Gericht: Oberverwaltungsgericht NRW

Spruchkörper: 12. Senat

Entscheidungsart: Beschluss

Aktenzeichen: 12 E 945/02

Vorinstanz: Verwaltungsgericht Düsseldorf, 19 K 1253/02

Tenor: Die Beschwerde wird zurückgewiesen.

Das Beschwerdeverfahren ist gerichtskostenfrei; außergerichtliche Kosten werden nicht erhoben.

G r ü n d e : 1

2Die Beschwerde ist unbegründet.

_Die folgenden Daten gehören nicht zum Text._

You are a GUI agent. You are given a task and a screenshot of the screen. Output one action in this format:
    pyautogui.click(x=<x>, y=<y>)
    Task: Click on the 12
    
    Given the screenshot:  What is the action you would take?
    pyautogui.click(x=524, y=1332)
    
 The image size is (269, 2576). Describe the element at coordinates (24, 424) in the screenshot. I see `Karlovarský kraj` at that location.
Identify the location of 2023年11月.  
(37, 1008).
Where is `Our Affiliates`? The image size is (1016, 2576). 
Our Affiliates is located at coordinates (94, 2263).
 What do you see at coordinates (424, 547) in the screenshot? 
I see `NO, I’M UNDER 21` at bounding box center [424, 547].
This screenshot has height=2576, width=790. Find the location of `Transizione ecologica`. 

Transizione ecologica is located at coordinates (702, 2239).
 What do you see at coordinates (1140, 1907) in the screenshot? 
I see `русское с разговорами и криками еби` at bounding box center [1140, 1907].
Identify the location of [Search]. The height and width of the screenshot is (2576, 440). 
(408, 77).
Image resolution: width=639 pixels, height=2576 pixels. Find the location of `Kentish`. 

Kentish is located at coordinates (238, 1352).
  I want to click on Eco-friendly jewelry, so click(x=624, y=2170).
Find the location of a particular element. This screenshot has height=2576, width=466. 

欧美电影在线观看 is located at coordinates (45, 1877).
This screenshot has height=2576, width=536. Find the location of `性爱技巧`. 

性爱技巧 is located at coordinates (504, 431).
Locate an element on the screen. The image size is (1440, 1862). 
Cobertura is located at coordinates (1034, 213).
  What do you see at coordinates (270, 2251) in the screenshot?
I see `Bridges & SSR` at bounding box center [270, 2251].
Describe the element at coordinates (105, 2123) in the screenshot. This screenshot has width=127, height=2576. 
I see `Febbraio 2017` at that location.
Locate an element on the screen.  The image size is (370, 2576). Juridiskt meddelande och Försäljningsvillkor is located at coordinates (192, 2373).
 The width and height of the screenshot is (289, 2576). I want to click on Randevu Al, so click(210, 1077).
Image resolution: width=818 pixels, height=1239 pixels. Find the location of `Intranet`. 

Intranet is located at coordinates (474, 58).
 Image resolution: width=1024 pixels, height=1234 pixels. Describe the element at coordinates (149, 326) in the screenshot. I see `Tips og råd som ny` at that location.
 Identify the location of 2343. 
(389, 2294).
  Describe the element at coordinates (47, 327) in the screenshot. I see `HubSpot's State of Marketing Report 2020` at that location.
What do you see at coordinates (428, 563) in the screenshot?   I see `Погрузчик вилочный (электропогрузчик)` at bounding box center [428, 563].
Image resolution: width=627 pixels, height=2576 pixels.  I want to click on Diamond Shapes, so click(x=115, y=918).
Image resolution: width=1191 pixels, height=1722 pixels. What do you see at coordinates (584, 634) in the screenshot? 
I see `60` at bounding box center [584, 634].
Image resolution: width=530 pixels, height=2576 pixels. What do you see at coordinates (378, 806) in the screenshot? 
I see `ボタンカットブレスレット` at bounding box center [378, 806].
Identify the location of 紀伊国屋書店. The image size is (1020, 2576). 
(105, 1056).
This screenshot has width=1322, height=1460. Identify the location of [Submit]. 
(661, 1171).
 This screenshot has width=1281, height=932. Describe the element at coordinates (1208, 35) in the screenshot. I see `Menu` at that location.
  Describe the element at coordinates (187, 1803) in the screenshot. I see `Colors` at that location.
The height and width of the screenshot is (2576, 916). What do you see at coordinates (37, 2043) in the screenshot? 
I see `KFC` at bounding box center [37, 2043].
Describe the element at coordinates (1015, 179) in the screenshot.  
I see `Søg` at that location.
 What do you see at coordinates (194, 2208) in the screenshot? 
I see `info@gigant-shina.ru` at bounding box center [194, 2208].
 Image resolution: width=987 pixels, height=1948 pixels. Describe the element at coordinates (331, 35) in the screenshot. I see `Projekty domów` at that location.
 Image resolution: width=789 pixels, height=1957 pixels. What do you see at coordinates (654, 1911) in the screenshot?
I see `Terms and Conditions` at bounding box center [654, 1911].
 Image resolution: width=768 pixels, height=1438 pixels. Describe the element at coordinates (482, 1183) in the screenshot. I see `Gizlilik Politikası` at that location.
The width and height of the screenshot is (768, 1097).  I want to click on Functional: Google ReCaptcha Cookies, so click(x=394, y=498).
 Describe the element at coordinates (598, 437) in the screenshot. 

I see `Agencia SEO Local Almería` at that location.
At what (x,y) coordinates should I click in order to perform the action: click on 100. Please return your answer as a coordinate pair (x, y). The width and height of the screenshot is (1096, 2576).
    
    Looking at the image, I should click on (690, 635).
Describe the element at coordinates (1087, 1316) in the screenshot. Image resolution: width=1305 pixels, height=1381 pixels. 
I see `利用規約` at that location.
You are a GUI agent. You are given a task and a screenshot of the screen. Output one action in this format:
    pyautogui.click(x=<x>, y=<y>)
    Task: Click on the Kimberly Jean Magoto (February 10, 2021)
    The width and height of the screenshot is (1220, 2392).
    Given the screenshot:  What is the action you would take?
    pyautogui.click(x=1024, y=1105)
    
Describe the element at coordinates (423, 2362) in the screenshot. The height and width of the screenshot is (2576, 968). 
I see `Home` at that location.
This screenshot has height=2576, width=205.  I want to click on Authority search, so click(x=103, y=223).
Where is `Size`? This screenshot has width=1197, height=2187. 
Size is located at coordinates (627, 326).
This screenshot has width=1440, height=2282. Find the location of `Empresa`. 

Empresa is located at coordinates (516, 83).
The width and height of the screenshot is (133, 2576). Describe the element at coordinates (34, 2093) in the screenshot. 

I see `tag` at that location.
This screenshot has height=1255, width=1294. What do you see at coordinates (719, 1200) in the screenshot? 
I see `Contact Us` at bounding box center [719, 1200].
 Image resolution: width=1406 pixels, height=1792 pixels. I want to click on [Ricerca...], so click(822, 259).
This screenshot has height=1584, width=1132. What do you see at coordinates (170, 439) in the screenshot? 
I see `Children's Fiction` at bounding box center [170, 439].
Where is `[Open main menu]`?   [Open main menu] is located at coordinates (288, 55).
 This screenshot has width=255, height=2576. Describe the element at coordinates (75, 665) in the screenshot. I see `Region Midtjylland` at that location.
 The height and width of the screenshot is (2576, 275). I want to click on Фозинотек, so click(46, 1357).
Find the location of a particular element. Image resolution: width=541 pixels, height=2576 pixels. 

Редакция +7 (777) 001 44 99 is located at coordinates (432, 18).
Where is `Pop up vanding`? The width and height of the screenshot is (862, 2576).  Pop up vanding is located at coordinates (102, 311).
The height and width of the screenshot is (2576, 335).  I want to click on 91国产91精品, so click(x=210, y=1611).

Die Klage hatte teils zu keinem Zeitpunkt, teils jedenfalls nicht mehr in dem Zeitpunkt, in dem der Kläger den Prozesskostenhilfe- Antrag gestellt hat, die für eine Bewilligung erforderliche hinreichende Aussicht auf Erfolg im Sinne des nach § 166 VwGO entsprechend anzuwendenden § 114 ZPO. Bei Stellung des Antrags auf Bewilligung von Prozesskostenhilfe war der Kläger bereits insoweit klaglos gestellt, als der Beklagte auf der Grundlage einer Absprache im Hilfeplangespräch vom 30. April 2002 eine Fortsetzung der Hilfe nach § 41 SGB VIII zunächst bis zum 30. September 2002 bewilligt hatte. Soweit es dem Kläger darüber hinaus zunächst um eine Verpflichtung zur Hilfe bis zur Vollendung seines 21. Lebensjahres gegangen war, hatte seine Klage von vornherein keine Erfolgsaussicht. Auch im Jugendhilferecht gilt nämlich der Grundsatz zeitabschnittsweiser Bewilligung. Die Voraussetzungen für eine Bewilligung sind auf der Grundlage der jeweils bestehenden Verhältnisse, die sich ändern können, immer wieder neu vom Träger der Jugendhilfe zu prüfen. Nur wenn die bei der vorangegangenen Hilfe gegebenen Verhältnisse fortbestehen, wird die konkrete Jugendhilfemaßnahme in gleicher Art auch für den nachfolgenden Zeitabschnitt erbracht. Ergeben sich hingegen Änderungen, wird nur entsprechend dem neuen Bedarf geleistet. Zur aktuellen Feststellung dieses Bedarfs dient auch das Hilfeplanverfahren 36 SGB VIII), mit dessen Sinn und Zweck sich die einmalige Gewährung eines Maßnahmenpakets bis zum Erreichen eines bestimmten Alters kaum vereinbaren ließe.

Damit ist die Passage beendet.